La Matienzo soltó la sopa, diciendo que en la Isla el castigo tiene un tinte de color, y que a muchos intelectuales afrocubanos los han sacado del juego. Los ha puesto a hablar de expulsiones, censura, vigilancia y hasta de manicomio o exilio. La cosa es que, según ella, así desarticulan las voces críticas y esconden lo mucho que aporta la gente negra al país.

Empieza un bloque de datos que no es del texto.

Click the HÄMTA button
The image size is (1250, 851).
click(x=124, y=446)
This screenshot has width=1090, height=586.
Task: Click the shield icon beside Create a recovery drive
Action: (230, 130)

¿Y el partido único qué? El cuento de la desigualdad
La activista no se quedó callada y le tiró al sistema de partido único. Dijo que eso limita a la gente para organizarse por su cuenta y para crear políticas que de verdad busquen la igualdad racial. Según ella, los negros siguen siendo los que más sufren la precariedad económica y social, y eso demuestra que las diferencias de fondo no se han resuelto.
Un detalle interesante es que según denuncias de otra activista, Salomé García, los que supuestamente armaron el bochinche y pidieron censura fueron unos funcionarios llamados Roberto Cabañas y Aime Triana, que estaban allí representando al Estado cubano.
El gentío se alborotó en la ONU
Imagínate el cuadro: la activista hablando, y de repente, la delegación cubana empieza a dar golpes en la mesa. Pidieron formalmente que la censuraran, que sus palabras eran una ofensa contra Cuba y que le quitaran la palabra. Un momento de alta tensión, justo cuando se hablaba de los derechos de los afrodescendientes.
Este incidente pone de nuevo sobre la mesa el debate del racismo en Cuba y si los foros internacionales sirven para denunciar las cosas que pasan, sobre todo cuando el gobierno y los que están fuera tienen visiones tan distintas.
¿Qué se espera después de este bochinche?
La verdad es que esto deja claro que la cosa está caliente. Se abre de nuevo la discusión sobre cómo está la situación del racismo en Cuba, y el papel que juegan estas reuniones internacionales. Veremos qué pasa ahora con estas denuncias y las reacciones que generan dentro y fuera de la Isla.